Interdire TikTok ne résoudra pas nos problématiques de confidentialité

Collecte de nos données personnelles dans le secret via FaceApp ou TikTok, vol de données de Jeff Bezos via WhatsApp... comment se protéger des ces applications que nous aimons utiliser quotidiennement ?

Nous les utilisons au quotidien et pourtant, les applications sont constamment au cœur de scandales liés à la confidentialité des données. En une seule année, on compte déjà de nombreux cas : certaines d’entre elles collectent nos données personnelles dans le secret comme FaceApp ou TikTok et d’autre subissent des piratages, comme dernièrement WhatsApp et le vol des données de Jeff Bezos. Ces exemples ont le même point en commun : ils ne représentent que la partie émergée d’un iceberg auquel nous ne nous intéressons que lorsque d’autres facteurs suscitent notre inquiétude. Si FaceApp n’était pas détenu par une société russe et TikTok par une société chinoise, les médias n’y auraient pas accordé autant d’attention. De même, l’incapacité de WhatsApp à corriger ses failles critiques n’aurait pas fait l’actualité si Jeff Bezos n’avait pas été piraté.

Bien que tous ces éléments soient des motifs d’inquiétude légitimes, l’attention que nous y prêtons nous empêche de nous concentrer sur le véritable problème. Alors que les applications sont de plus en plus intrusives, nous leur accordons l’accès à nos données sans même en comprendre les conséquences sur notre vie privée. Pourtant, celles-ci sont effrayantes et peuvent se ressentir à très long terme. Une fois que des données ont fuité, il n’est plus possible de les récupérer. Cela signifie que si des informations considérées comme anodines venaient à soudainement devenir un facteur de risque (par exemple à cause de l’introduction d’une nouvelle technologie ou d’un changement quant à l’utilisation des données), nous serions déjà en situation périlleuse.

Le fait d’interdire des applications uniquement en fonction de leur pays d’origine (indépendamment de l’hostilité dont ces États font preuve) ne changera pas le cœur du problème. Cette stratégie n’est qu’une solution à court terme, et ne résoudra pas l’ensemble des problématiques de confidentialité et de sécurité. Il faut résoudre le problème de fond en s’intéressant sérieusement aux données collectées, et en faisant en sorte de mieux contrôler notre confidentialité. Actuellement, il suffit de jouer aux fléchettes avec une liste d’applications hébergées sur la plupart des app stores pour tomber presque à coup sûr sur une problématique de ce genre. Bien que la législation puisse être un excellent outil pour faire avancer les choses dans la bonne direction, cette bataille ne saurait être menée uniquement sur le terrain juridique. Enfin, nous devons trouver une solution technique et sociologique tenant compte des éléments suivants :

  • Être plus soucieux de notre vie privée : Pourquoi telle ou telle application a besoin de mes données ? Comment les utilise-t-elle ? Quel est le degré de contrôle que j’exerce sur cette utilisation ? Puis-je révoquer ses droits ? Puis-je ordonner la suppression des données dont elle dispose ? Que se passe-t-il si une entreprise rachète l’application ou si cette dernière fait faillite ?

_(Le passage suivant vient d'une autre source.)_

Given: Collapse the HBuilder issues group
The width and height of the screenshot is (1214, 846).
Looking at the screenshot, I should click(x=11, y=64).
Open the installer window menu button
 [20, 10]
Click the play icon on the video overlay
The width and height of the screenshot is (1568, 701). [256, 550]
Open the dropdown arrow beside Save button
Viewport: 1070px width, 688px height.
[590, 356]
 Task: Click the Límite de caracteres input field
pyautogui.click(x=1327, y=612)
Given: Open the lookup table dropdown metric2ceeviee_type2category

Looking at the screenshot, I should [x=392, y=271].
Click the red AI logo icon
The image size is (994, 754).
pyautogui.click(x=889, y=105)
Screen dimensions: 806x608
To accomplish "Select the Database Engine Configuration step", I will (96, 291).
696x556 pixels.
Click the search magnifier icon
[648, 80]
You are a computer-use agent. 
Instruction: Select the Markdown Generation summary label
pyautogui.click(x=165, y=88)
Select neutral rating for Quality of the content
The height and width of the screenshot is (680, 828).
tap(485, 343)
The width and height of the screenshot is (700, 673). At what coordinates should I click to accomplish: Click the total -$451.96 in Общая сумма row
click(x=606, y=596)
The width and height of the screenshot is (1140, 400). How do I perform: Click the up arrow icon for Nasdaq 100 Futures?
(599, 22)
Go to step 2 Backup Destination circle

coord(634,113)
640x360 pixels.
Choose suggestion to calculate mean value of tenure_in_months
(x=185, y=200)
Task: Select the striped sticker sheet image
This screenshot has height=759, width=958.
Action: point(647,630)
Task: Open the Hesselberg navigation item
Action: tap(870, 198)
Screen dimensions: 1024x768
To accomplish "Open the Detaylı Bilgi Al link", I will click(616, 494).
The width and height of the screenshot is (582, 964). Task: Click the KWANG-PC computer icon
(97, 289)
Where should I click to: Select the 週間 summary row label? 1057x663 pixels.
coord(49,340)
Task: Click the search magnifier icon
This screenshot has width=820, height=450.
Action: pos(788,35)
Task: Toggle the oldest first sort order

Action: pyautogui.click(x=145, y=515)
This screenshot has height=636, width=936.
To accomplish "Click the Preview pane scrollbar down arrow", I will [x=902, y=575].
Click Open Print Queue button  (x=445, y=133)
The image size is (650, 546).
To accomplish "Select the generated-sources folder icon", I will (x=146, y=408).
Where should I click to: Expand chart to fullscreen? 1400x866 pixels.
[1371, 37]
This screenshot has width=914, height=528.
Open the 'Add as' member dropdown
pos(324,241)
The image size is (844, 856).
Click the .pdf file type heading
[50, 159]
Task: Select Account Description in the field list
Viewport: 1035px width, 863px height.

Si vous ignorez la réponse à l’une de ces questions, ou si vous avez le moindre doute, il vaut mieux que vous supprimiez ou que vous n’installiez pas l’application.

  • Adopter une approche minimaliste : Les entreprises doivent concevoir des technologies utilisant uniquement les données nécessaires, et les rendre anonymes autant que possible.
  • Mettre en place et exercer davantage de contrôles aux niveaux législatifs et économiques : Les entreprises abusant de la confiance que leur portent les consommateurs doivent en payer les conséquences. Ce contrôle doit être effectué attentivement afin de ne pas freiner l’innovation, mais doit être une part obligatoire de toute stratégie efficace.

Enfin, il est temps de nous intéresser au problème de fond, et pas juste aux scandales les plus choquants et inquiétants. Il existe d’innombrables applications tout aussi problématiques que TikTok sur notre propre marché, et éditées par des sociétés locales. Bien qu’elles ne représentent pas forcément une menace pour la sécurité nationale, elles posent néanmoins d’autres problèmes. Le fait que WhatsApp ait eu accès à l’ensemble des données de Jeff Bezos en est un excellent exemple : et si la cible avait été une personnalité politique ou un représentant des forces de l’ordre ? Mettons tout en œuvre pour faire de la confidentialité des données une réalité pour chacun d’entre nous, et ce en permanence. La protection de la vie privée dès la conception doit être notre objectif à tous.